Selected passage:
__________________________________________________

The Finder Score analyzes hundreds of CDs from more than 100 institutions. It takes into account the product's interest rate for available terms and opening deposit requirements - this gives you a simple score out of 10.
Different banks and credit unions offer CDs for various lengths of time, ranging from as short as seven days to as long as 20 years. For our ratings, we consider the term lengths that the FDIC uses in its monthly updates on national rates.
If a bank or credit union doesn’t offer a CD for a specific term used by the FDIC, we don’t penalize it: Instead, we simply don’t rate it. Each of the standard term lengths has its own APY rating based on the FDIC’s average rates.
In addition to looking at the best interest rates, you should also weigh other important factors including:
Minimum deposit. The amount of cash you need to open a CD can vary widely depending on the institution. In many cases, you only need a few hundred dollars, but some banks require several thousand.
Available terms. If you’re thinking about a big purchase in the next few years — like buying a home — focus on shorter terms that can free your cash for a hefty down payment.
Potential fees. You never know what life will throw at you. Ask about potential fees for early withdrawals, just in case you’re unable to wait out the term.
Compounding period. Interest compounds monthly with most CDs, but the frequency may vary from one bank to the next.
Protections and management. Learn whether your deposit is protected by the FDIC, and ask about account management tools that allow you to check on your balance over your term.
Options at maturity. Know what to expect when your term ends, including whether reinvesting your balance into another certificate of deposit comes with stronger interest rates.
Online banks typically offer the highest CD rates available, but many credit unions offer competitive rates as well. Nationwide brick-and-mortar banks tend to offer comparatively low CD rates, though some regional banks provide CDs with relatively high rates. Finding the highest CD rate also comes down to how long you want to lock your money away for.
Are CD rates worth it?
Yes, locking your money away is often worth the higher interest rates you’re unlikely to find with other accounts. However, CD rates have plummeted due to the pandemic, so now might not be the best time to invest. History suggests that that interest rates will rise, so it might be a smart move to wait until the pandemic is over before opening a CD.

__________________________________________________

Excerpted records:

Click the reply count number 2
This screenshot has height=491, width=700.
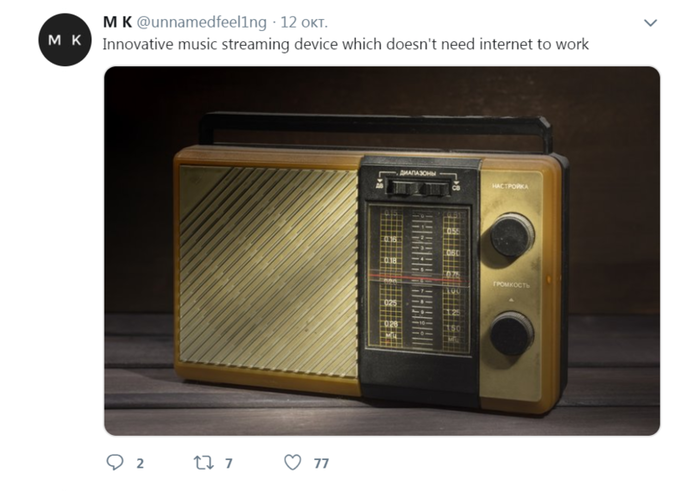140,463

__________________________________________________

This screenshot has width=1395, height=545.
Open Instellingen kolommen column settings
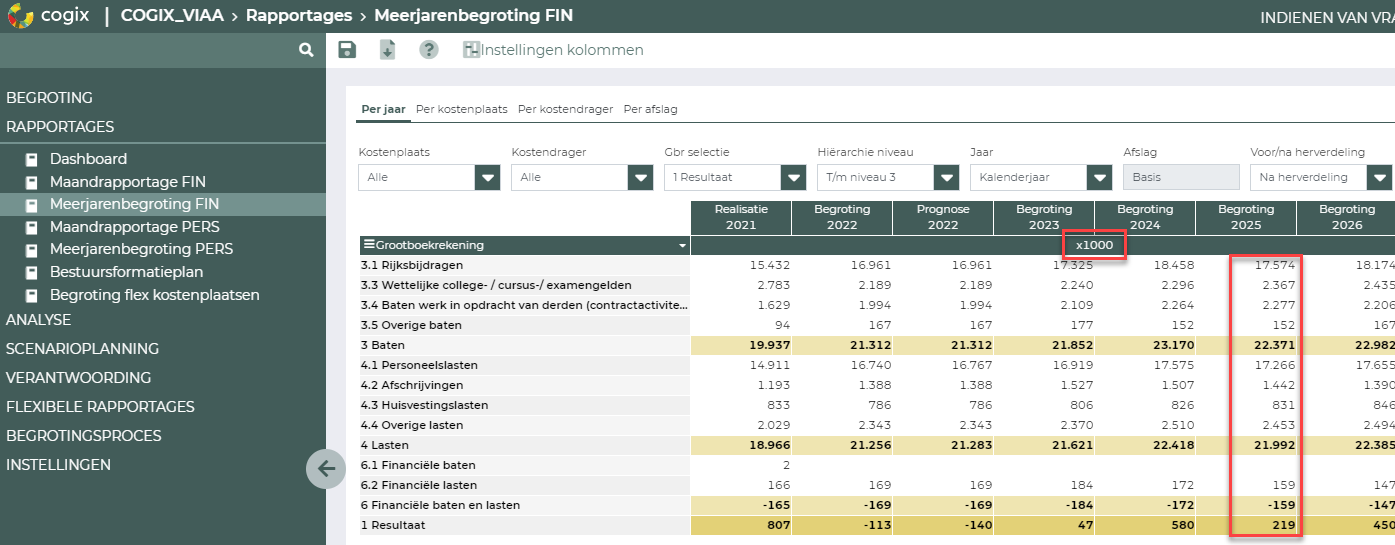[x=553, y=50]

__________________________________________________

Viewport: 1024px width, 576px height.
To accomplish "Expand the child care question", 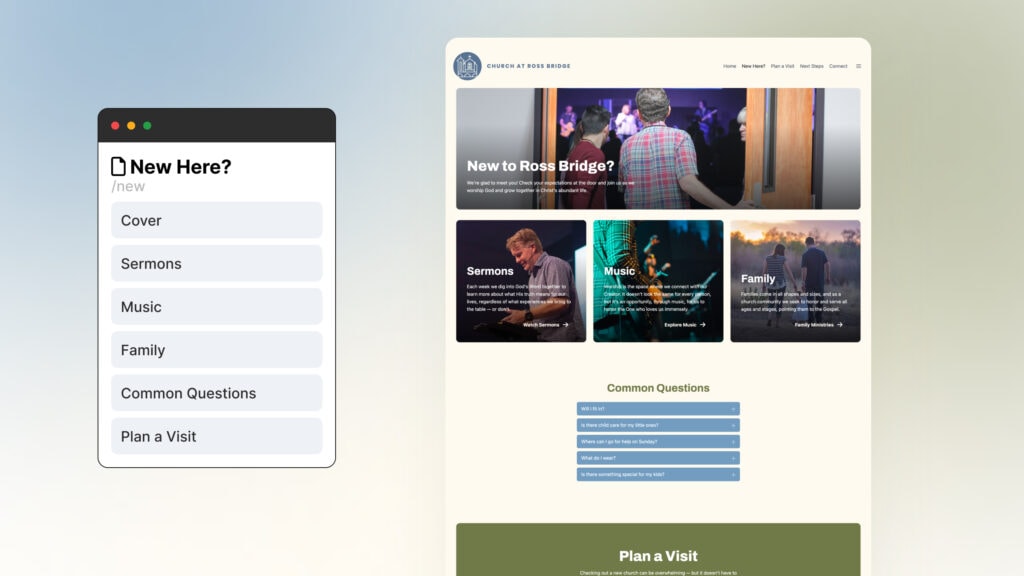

__________________________________________________

Exercise instructions:
1) In the text on CD rates, what kind of bank usually offers the highest CD rates?
2) Sum up the text on CD rates in two sentences.
3) Continue the text on CD rates from its last sentence.

Responses by task:
1) Online banks.

2) The Finder Score rates CDs from more than 100 institutions out of 10, based on interest rates for the FDIC's standard terms and on opening deposit requirements. Beyond rates, savers should weigh the minimum deposit, available terms, early withdrawal fees, compounding, FDIC protection, and options at maturity, and while online banks usually pay the most, CD rates have dropped during the pandemic, so waiting may be wise.

3)
What is a CD?
A certificate of deposit is a type of savings account that has a pre-determined fixed rate and term. You agree to your institution’s advertised rate when you open your CD. But you can’t easily access your money until the term expires. Many banks offer terms of six months to five years or more.
Can I add and withdraw money from my CD?
You can only deposit money when first opening your CD — you can’t top it up. You can only withdraw money from your CD with no penalty after your term ends. You can choose to reinvest a portion or all of your money into another certificate of deposit or withdraw your balance. But if you withdraw funds before the CD’s maturity date, you may have to pay an early withdrawal penalty that can equal the interest your money has earned over three months or more. If you think you might need to withdraw money, consider opening a no-penalty CD or savings account instead.
Are CDs safe?
Yes, Your CDs are safe as long as they are kept with an FDIC-insured institution. In general, CDs are insured for up to $250,000, though some banks offer an even higher limit.
11 Types of CDs
Here are the different types of CDs you can invest your money in:
1. Brokered CDs. You buy brokered CDs through a brokerage firm instead of a bank. You can typically lock in a higher CD rate than you would with a bank or credit union. But these CDs aren’t federally-insured and broker fees could eat into your earnings.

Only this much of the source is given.